O uso generalizado de um antibiótico como a doxiciclina para prevenção poderia acelerar esse processo de RAM. A preocupação não se limita apenas às bactérias que causam ISTs, mas também às chamadas "bactérias espectadoras" (bystander organisms) — micro-organismos que vivem naturalmente em nosso corpo. De fato, dados do estudo DoxyPEP mostraram que, após 12 meses, a prevalência de Staphylococcus aureus resistente à tetraciclina nas narinas dos participantes aumentou de 5% para 13% no grupo que usou DoxiPEP, um dado que alimenta a preocupação dos especialistas.


Essa questão foi tão central nas discussões de especialistas que, no consenso australiano, uma minoria defendeu que a DoxiPEP deveria ser considerada apenas para a prevenção da sífilis, justamente para minimizar o risco de ampliar a resistência antimicrobiana.


É uma Peça do Quebra-Cabeça, Não a Solução Mágica


A DoxiPEP não deve ser vista como uma solução única e definitiva, mas sim como mais uma ferramenta dentro de uma estratégia maior, conhecida como "prevenção combinada". Isso significa que ela não substitui outros métodos fundamentais, como o uso de preservativos, a testagem regular para ISTs e o uso da PrEP (Profilaxia Pré-Exposição) para a prevenção do HIV.


A camisinha, por exemplo, continua sendo um método extremamente eficaz de prevenção. No entanto, dados mostram que sua adesão está longe do ideal. Uma Pesquisa Nacional de Saúde (PNS) de 2019 revelou que cerca de 60% dos entrevistados não usaram preservativo em relações sexuais nos 12 meses anteriores.
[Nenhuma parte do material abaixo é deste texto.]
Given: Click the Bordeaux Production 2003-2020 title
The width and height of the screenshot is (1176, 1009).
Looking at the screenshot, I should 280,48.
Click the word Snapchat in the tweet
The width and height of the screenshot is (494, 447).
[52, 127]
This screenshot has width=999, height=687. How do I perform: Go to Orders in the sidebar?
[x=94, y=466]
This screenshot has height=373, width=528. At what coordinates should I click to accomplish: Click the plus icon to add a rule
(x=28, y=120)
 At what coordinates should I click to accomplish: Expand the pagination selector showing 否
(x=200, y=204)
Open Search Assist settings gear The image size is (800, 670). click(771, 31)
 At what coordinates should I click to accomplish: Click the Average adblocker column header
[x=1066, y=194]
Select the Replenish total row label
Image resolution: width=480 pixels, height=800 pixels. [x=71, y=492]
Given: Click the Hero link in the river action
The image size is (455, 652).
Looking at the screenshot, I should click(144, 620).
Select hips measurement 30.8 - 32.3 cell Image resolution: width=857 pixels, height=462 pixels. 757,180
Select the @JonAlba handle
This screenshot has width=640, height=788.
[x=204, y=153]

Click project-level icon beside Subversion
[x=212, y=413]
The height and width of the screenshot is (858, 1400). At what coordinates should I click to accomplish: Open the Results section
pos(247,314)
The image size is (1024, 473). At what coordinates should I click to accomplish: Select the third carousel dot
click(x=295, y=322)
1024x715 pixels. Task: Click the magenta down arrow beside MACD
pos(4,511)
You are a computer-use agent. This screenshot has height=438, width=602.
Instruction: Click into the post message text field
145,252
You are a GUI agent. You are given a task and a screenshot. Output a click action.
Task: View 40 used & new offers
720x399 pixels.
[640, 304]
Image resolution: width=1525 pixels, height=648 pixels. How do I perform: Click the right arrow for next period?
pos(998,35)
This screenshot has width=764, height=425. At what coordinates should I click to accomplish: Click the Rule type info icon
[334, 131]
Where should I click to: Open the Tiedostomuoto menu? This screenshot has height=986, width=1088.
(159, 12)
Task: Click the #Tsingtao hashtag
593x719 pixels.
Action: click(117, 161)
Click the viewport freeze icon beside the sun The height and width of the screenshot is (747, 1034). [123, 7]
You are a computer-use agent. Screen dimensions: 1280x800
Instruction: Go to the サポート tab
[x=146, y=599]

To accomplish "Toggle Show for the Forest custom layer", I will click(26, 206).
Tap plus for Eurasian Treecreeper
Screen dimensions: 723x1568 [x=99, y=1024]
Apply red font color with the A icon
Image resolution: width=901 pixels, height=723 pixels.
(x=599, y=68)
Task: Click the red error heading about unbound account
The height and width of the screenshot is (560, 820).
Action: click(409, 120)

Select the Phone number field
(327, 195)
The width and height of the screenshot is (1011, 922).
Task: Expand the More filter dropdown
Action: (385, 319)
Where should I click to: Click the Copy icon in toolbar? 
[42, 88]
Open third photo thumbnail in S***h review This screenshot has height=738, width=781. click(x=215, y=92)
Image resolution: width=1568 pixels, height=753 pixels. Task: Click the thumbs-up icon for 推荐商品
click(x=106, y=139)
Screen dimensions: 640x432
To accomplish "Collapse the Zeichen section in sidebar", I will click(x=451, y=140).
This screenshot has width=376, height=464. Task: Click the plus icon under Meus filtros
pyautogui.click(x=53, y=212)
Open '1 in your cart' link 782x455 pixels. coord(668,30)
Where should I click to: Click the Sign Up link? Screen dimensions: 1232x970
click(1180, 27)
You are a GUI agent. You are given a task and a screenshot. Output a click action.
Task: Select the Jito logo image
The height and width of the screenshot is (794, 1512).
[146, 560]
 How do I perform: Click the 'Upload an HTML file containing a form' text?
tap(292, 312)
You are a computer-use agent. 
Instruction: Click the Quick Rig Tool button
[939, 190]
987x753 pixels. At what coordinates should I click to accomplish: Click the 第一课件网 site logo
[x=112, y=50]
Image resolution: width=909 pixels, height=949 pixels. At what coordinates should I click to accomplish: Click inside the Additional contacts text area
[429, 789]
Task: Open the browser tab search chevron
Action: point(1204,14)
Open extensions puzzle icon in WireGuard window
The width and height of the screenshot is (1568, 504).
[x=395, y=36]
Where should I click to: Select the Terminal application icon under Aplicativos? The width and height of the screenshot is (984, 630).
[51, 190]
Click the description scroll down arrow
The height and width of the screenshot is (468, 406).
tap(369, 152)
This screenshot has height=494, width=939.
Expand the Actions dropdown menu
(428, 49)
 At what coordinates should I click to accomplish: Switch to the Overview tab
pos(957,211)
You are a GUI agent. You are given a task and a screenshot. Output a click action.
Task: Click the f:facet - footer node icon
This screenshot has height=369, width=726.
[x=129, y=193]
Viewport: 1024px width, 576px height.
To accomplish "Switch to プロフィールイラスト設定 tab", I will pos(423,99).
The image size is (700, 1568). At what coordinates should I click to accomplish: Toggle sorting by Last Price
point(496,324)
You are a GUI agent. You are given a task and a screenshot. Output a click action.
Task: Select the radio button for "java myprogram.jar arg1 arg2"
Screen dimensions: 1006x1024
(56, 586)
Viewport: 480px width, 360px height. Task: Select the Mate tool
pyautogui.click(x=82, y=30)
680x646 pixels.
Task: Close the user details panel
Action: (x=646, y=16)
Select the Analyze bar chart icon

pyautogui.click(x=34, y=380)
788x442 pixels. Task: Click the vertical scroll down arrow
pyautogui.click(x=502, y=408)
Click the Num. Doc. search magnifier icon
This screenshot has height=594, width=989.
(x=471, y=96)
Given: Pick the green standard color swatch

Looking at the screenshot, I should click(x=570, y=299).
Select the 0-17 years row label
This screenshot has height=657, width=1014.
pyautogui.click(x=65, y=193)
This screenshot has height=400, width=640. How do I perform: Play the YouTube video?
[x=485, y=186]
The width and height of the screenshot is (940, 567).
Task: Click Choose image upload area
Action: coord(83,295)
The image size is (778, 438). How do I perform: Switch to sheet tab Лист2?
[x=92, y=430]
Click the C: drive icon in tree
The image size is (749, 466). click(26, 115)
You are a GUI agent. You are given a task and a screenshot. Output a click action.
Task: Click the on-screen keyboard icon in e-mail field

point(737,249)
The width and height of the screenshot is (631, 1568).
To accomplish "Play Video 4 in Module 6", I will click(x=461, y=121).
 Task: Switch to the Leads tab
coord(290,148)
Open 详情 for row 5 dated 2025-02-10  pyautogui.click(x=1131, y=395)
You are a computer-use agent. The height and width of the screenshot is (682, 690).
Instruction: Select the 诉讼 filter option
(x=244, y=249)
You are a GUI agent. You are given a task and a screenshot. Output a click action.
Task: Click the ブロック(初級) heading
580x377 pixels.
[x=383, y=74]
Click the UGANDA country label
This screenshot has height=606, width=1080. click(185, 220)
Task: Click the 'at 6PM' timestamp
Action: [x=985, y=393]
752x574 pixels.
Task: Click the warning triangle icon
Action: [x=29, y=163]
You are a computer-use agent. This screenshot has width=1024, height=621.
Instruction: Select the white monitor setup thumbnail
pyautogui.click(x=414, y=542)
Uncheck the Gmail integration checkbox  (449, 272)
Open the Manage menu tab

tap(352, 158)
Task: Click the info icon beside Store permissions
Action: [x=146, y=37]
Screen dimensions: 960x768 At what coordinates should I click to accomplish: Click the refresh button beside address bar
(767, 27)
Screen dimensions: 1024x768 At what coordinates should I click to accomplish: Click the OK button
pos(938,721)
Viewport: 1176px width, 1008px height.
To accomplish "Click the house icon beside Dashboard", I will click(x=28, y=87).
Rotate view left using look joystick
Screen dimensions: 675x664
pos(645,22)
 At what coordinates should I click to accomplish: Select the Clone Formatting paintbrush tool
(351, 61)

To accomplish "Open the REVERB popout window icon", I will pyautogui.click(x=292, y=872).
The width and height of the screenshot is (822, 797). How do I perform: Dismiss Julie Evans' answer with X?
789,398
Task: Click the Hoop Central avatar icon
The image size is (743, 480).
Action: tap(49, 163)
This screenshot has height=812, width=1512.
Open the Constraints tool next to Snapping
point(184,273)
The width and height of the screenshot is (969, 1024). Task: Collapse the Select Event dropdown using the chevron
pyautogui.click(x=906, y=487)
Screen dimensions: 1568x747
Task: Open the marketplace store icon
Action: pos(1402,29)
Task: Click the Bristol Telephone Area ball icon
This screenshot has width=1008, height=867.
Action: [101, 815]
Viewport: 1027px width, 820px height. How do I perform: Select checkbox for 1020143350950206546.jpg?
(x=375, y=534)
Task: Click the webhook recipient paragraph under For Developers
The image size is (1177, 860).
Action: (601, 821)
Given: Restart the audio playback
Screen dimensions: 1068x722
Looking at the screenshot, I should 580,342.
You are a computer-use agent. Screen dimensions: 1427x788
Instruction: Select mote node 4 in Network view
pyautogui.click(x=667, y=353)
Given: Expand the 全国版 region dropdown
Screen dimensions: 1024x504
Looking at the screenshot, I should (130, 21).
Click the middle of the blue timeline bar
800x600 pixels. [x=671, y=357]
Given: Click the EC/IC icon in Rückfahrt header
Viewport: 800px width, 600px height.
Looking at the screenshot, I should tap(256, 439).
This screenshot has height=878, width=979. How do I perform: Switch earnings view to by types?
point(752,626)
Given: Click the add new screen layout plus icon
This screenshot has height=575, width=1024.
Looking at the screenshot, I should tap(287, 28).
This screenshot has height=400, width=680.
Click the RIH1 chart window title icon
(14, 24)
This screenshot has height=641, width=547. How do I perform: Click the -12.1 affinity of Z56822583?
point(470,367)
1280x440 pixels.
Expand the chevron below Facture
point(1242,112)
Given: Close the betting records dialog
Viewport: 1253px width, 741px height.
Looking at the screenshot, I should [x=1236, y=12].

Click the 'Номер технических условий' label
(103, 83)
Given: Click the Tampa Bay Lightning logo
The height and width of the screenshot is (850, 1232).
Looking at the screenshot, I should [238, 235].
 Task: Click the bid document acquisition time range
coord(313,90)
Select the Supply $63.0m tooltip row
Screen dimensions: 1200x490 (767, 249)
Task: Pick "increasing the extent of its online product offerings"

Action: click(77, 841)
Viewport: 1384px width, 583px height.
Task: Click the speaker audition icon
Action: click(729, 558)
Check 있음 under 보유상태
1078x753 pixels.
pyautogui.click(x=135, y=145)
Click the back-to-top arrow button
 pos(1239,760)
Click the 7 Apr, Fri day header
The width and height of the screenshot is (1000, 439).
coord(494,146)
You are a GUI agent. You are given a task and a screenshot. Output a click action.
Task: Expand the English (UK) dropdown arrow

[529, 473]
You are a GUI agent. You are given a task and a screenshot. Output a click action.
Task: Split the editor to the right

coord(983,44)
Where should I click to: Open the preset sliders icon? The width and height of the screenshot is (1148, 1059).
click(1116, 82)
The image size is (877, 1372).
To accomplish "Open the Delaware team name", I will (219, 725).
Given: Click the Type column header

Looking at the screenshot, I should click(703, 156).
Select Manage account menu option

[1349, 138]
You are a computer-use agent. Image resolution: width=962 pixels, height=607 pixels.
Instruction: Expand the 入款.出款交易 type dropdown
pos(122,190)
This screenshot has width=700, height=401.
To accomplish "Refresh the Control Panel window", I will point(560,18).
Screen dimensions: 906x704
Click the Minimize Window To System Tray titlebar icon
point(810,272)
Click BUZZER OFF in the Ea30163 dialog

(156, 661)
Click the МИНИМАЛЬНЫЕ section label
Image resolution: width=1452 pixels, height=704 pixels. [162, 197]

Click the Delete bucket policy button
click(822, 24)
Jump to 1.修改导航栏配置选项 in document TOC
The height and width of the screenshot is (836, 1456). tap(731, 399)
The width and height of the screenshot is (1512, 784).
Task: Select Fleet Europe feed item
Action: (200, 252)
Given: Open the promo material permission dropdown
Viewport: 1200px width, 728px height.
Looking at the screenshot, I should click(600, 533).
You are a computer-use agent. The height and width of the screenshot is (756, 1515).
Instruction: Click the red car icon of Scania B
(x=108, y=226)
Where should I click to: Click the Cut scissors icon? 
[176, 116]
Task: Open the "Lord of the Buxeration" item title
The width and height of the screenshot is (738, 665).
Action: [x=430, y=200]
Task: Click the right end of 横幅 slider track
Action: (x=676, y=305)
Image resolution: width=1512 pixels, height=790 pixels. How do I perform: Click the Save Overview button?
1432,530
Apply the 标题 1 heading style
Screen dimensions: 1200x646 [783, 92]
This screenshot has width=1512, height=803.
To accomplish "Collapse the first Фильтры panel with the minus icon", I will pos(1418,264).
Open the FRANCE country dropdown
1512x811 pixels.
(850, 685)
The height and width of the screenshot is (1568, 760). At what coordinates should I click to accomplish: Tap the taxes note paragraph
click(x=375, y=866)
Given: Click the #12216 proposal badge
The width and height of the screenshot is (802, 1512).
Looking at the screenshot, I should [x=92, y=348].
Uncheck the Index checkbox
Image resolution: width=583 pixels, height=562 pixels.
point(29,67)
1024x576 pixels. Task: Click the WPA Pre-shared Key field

A melhor estratégia é sempre aquela que a pessoa consegue adotar de forma consistente.


A infectologista Andrea Almeida, do Hospital do Servidor Público Estadual (HSPE), reforça essa mensagem:


"É importante lembrar de que o uso de PEP, seja no combate à sífilis ou ao HIV, não incentiva o sexo desprotegido. O ideal para evitar ISTs é a estratégia de prevenção combinada, ou seja, o indivíduo utilizar mais de um método para se proteger."

O Futuro da Prevenção de ISTs


A DoxiPEP representa uma dualidade complexa: é uma ferramenta poderosa, com benefícios claros na redução de ISTs bacterianas para populações específicas, como homens gays e mulheres trans. Ao mesmo tempo, carrega incertezas e riscos importantes, evidenciados pelo aumento concreto da resistência em bactérias como o S. aureus. Sua implementação exige um delicado equilíbrio entre a saúde individual e a saúde coletiva.


Enquanto o Brasil e outros países avaliam os próximos passos, o debate continua. Diante de um cenário de ISTs em alta, como equilibraremos a urgência da prevenção individual com a responsabilidade coletiva de preservar a eficácia dos nossos antibióticos para o futuro?